When a patient comes to the hospital for an endoscopy examination, an order is created in the EHR. Our software ensures that this order is visible as a work list on the modality. As a doctor, you select the patient to be treated in your work list. During the diagnostic examination, you can take photos and/or video clips using the scope buttons. These images are automatically stored in RVC Clinical Repository. After the endoscopy examination, you can assess the images in our viewer. It is also possible to place annotations, such as texts and arrows, on the images. Because the images are stored per visit, you can easily view and compare images from previous visits. After authorisation, data cannot be changed without formal de-authorisation and the content, if desired, is available to other healthcare providers.
As soon as results of the patient are available, it is possible to send an automatic message to the EHR system. These are visible with one mouse-click in the EHR system.
In addition to comparing and assessing images, our Registration & Clinical documentation module allows you to create a report directly where images can be added. With the help of a knowledge tree structure that is based on the MST3.0 standard, you can quickly create a high-quality report with your research. It is possible in the report to indicate graphically where the images were taken during the investigation. The report is added to the patient file and can also be easily sent to the GP thanks to extramural interfaces (such as Edifact).
In collaboration with the User Group MDL (for gastroenterology), RVC has defined standard reports for, among other things, colonoscopy, gastroscopy and ERCP examinations. These standard reports follows the guidelines for endoscopy examinations in the Netherlands. This allows you to easily compare information with other hospitals.
Our software optimally supports doctors in their workflow with the help of filtered worklists. You can see at a glance which patients come for examination, which studies need to be assessed or have received feedback from the Pathology department.
RVC provides the functionality for the colon cancer screening program, including a link to the national ColonIS system of ScreenIT. The standard reports for quality registers such as DICA and VREST are also supported by RVC Clinical Assistant and can be delivered online automatically.
RVC Track & Trace module
The Track and Trace module contains complete functionality for tracking and tracing of endoscopes (which patient, when, with which scope, by which doctor has been treated). It keeps track of whether the scope has gone through the correct disinfection process and whether it can be used safely according to the SFERD standards.
Our pathology interface is particularly interesting for MDL departments, as it eliminates manual operations. During an endoscopy examination, biopsies are taken, which are put in jars. Each jar gets a T-number. For each jar you can make an order request in RVC Clinical Assistant for pathology. Our software then receives an order number from the pathologysystem, which you can print on a sticker and attach to the biopsy jar. The moment the jars arrives at the pathology department, the jars are already known to them. This simplifies work processes, increases patient safety due to the closed-loop system and eliminates many manual operations.

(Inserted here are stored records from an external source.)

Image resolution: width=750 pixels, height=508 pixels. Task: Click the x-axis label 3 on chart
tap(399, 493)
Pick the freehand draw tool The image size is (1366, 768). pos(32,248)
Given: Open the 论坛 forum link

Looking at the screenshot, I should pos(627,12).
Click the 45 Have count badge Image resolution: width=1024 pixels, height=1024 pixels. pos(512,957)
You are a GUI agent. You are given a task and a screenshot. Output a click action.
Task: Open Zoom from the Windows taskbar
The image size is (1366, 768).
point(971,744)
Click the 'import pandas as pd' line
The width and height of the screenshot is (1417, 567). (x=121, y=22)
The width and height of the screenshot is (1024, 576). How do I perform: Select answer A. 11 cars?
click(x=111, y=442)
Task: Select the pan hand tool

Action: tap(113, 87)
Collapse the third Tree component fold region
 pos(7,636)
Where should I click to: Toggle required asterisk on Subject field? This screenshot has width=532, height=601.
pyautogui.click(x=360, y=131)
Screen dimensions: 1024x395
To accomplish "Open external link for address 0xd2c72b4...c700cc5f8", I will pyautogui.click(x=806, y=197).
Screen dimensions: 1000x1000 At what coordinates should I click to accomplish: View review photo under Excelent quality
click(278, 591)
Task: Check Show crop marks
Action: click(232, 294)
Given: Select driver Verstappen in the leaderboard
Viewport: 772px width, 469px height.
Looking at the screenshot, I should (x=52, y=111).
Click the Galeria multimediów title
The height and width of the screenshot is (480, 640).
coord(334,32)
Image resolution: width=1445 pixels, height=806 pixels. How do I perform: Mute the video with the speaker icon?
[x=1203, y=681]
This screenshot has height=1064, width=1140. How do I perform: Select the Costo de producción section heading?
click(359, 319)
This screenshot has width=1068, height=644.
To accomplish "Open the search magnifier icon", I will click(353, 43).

As soon as the biopsy has been examined at the pathology department, the result is sent digitally to the endoscopy department. The results of the lab are mentioned in the study in RVC Clinical Assistant. Our software can also automatically change the status from 'waiting for result PA' to 'result PA is in'. The results of the examination will then appear in your worklist. As a doctor, you can go to the results of the pathologist in RVC Clinical Assistant to write a conclusion for the research performed. Once you authorize the conclusion, you can choose to send it to the doctor and/or have the patient come back for a follow-up appointment.
The RVC software is vendor-independent. RVC has successfully connected research equipment from many different manufacturers. If a device is not yet known to us, we will do our utmost to realize the interface with our software for doctors.